- _TASK INSTRUCTIONS_
Somewhere below, one line contains "Open the Campolieto team page" and a later line contains "Click the 30%". Output those two lines and everything between them exactly, and nothing else.

- _RECORDS PROVIDED_
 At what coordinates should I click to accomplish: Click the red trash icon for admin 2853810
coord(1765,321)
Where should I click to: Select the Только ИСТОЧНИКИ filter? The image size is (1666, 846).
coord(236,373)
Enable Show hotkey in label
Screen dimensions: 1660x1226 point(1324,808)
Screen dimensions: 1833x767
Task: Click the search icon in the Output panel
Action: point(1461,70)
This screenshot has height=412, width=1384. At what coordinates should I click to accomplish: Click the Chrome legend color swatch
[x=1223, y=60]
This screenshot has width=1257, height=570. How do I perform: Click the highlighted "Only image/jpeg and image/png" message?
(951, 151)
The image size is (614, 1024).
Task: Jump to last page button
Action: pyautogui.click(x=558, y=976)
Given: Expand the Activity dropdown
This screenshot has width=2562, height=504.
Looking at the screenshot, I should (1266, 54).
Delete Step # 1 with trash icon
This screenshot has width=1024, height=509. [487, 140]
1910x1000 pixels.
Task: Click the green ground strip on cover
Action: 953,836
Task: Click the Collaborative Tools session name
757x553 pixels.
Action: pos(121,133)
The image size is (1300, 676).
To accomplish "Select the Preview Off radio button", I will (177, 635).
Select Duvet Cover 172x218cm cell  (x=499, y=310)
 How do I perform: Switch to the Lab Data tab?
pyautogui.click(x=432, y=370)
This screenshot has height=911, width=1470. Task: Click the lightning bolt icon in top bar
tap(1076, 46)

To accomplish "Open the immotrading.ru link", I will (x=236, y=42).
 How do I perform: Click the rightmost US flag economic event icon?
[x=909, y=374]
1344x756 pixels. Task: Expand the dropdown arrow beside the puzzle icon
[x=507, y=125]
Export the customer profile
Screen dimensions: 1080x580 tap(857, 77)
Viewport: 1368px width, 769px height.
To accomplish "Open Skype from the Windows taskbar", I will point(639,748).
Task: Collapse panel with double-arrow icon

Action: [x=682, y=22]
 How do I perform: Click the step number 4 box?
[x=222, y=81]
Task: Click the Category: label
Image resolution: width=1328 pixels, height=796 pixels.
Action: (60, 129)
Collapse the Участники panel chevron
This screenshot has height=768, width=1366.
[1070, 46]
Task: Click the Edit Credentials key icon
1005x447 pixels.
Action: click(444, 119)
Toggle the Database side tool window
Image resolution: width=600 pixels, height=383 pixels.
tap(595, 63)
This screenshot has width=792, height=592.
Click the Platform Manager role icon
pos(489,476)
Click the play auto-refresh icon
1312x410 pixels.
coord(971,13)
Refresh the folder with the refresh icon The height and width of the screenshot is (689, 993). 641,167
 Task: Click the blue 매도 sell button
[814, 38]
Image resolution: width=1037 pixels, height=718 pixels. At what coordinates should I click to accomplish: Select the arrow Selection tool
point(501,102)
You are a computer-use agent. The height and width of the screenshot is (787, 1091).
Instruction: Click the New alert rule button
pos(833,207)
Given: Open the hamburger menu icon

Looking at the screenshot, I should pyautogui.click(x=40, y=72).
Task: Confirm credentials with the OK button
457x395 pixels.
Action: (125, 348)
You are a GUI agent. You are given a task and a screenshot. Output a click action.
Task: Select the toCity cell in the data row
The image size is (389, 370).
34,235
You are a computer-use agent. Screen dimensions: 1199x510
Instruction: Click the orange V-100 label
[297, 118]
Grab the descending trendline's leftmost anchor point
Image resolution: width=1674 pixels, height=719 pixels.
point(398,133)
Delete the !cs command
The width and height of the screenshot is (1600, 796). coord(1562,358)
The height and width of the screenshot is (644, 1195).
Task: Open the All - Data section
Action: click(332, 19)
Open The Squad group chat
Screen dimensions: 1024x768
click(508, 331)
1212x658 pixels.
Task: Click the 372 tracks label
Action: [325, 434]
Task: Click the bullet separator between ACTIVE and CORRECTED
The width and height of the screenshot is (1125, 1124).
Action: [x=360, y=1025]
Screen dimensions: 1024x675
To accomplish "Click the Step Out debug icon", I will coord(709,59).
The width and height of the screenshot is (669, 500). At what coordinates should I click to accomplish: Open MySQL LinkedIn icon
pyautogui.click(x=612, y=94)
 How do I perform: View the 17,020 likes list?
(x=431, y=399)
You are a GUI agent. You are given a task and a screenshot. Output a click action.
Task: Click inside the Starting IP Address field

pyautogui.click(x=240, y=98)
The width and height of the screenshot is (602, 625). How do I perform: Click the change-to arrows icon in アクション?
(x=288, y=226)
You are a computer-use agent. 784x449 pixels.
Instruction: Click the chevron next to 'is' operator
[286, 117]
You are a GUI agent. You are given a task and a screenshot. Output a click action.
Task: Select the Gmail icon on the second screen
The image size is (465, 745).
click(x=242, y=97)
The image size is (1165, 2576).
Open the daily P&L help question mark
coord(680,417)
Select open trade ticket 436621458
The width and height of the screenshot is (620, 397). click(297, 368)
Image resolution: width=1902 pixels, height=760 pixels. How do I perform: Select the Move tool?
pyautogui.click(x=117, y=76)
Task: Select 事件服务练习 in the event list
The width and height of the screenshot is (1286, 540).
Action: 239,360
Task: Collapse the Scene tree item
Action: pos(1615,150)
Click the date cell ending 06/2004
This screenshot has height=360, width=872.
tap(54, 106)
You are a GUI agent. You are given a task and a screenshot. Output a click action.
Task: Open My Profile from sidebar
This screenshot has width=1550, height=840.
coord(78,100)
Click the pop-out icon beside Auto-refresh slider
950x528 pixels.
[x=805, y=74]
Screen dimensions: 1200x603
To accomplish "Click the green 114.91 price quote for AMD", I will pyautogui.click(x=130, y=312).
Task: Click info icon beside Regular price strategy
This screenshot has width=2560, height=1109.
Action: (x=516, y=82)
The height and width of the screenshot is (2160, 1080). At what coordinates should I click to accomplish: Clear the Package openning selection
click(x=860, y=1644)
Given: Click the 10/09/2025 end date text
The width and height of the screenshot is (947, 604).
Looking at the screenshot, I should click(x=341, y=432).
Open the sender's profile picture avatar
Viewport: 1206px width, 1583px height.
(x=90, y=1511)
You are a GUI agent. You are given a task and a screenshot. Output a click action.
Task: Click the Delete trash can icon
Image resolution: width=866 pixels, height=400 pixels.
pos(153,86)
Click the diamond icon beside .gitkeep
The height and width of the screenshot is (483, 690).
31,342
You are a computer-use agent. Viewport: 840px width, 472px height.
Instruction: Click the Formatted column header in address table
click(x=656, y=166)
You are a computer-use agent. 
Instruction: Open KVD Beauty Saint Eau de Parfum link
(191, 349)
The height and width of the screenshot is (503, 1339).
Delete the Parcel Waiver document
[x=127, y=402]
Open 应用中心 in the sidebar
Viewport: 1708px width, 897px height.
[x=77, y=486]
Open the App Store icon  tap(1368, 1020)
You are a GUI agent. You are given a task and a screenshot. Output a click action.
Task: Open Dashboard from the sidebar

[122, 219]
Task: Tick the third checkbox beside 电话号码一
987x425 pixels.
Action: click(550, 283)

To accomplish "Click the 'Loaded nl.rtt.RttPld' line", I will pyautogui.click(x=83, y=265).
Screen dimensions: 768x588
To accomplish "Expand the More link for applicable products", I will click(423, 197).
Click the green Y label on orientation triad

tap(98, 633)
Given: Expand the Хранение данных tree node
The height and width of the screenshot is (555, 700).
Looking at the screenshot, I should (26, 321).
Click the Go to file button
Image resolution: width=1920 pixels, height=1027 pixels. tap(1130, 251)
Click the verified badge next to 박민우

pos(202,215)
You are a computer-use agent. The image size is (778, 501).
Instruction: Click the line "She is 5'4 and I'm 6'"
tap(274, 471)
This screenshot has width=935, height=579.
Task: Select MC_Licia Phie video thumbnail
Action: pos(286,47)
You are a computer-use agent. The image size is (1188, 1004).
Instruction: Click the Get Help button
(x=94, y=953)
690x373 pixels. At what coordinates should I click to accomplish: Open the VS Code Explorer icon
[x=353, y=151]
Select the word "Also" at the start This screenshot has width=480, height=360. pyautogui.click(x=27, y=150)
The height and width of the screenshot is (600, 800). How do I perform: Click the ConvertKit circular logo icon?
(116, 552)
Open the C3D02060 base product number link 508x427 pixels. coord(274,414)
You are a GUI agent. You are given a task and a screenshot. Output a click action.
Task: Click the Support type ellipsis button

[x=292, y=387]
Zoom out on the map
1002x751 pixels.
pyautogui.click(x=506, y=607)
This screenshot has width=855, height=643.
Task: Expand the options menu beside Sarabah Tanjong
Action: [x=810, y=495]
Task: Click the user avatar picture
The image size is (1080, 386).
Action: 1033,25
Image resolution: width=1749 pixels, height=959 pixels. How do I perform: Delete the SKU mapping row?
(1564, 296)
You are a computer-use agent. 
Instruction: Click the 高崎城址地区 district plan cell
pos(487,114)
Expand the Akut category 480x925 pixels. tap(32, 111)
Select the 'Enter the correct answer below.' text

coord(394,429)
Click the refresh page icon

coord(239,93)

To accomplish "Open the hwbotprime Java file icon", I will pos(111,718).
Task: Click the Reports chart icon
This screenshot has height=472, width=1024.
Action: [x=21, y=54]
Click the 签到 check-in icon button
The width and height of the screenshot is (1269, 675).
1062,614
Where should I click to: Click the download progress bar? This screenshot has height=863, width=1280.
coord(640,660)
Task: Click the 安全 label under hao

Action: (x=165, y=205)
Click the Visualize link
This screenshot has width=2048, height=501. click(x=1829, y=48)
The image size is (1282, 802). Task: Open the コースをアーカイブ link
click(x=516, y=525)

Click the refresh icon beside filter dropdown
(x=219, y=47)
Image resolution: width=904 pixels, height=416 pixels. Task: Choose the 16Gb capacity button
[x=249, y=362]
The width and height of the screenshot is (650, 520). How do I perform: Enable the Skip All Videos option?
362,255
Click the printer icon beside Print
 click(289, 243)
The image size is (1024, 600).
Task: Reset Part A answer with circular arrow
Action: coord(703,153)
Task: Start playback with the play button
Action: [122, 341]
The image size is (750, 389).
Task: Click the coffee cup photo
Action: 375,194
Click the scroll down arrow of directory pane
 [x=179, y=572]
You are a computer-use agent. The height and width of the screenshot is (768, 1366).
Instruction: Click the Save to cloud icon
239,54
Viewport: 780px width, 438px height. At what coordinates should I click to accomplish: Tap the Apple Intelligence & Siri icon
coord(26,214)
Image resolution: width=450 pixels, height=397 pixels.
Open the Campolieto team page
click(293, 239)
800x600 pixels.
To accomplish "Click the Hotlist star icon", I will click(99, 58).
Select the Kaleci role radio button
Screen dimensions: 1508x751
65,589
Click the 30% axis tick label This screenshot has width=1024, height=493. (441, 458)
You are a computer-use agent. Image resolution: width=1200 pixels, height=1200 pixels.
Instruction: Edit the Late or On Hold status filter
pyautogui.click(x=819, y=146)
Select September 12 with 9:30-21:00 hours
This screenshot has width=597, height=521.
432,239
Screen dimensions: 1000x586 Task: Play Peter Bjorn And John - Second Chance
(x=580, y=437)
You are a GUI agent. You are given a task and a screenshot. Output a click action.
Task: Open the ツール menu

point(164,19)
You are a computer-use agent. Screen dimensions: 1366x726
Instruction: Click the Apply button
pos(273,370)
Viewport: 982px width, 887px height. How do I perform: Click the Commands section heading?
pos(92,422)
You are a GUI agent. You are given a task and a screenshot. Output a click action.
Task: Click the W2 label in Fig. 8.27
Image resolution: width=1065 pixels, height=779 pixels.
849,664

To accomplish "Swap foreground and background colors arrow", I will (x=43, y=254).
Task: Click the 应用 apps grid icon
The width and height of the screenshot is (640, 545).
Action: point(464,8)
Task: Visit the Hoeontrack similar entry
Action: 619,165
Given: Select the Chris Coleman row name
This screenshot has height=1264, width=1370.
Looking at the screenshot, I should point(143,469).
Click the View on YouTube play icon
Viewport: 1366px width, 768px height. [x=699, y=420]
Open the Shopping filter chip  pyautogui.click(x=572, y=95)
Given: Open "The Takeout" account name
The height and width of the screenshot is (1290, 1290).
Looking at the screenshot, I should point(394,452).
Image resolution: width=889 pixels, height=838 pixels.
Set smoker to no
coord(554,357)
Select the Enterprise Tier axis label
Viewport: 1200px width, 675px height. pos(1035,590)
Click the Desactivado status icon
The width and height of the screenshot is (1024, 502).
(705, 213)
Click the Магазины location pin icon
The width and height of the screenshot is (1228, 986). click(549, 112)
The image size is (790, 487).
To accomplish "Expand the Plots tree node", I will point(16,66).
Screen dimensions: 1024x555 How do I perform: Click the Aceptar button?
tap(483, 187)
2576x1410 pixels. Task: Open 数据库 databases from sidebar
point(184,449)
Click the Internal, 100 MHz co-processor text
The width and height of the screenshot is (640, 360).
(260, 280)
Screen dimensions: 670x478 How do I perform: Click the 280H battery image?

- _WRITTEN SOLUTION_
Open the Campolieto team page
click(293, 239)
800x600 pixels.
To accomplish "Click the Hotlist star icon", I will click(99, 58).
Select the Kaleci role radio button
Screen dimensions: 1508x751
65,589
Click the 30% axis tick label This screenshot has width=1024, height=493. (441, 458)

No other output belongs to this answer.